(What you are asked to do) Once the line with "Select the Broker Priority facet" is found, write it out along with every line after it, exactly, up to the last line of the entries below. Exclude pictures.

(Records for processing)
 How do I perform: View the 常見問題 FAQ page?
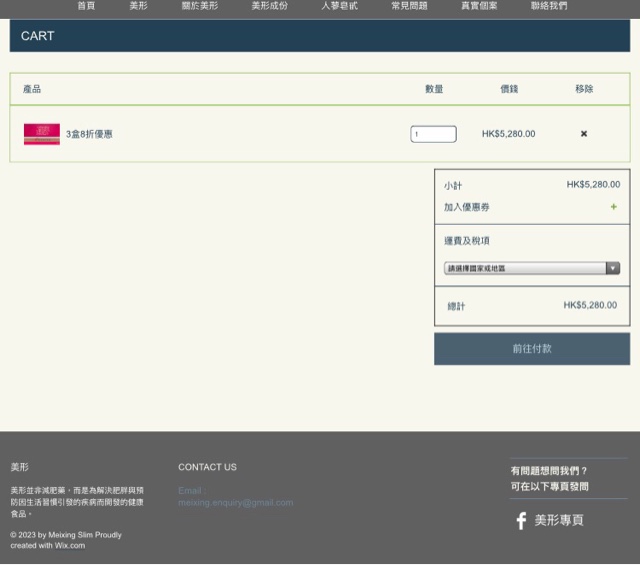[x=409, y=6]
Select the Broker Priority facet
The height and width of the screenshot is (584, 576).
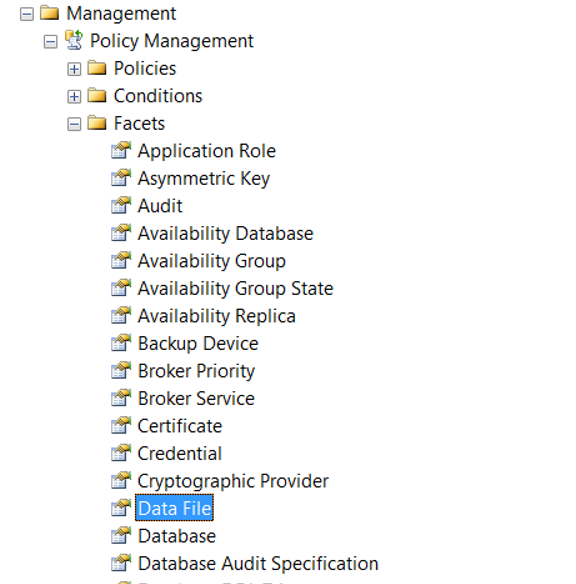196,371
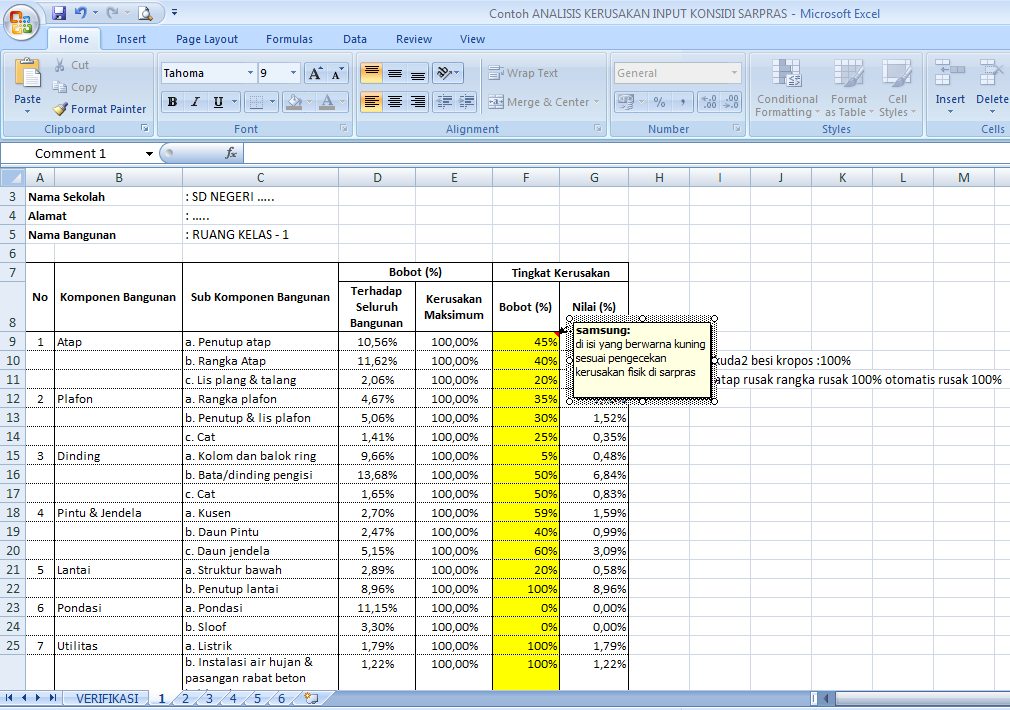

(Task output)
Select the Broker Priority facet
The height and width of the screenshot is (584, 576).
196,371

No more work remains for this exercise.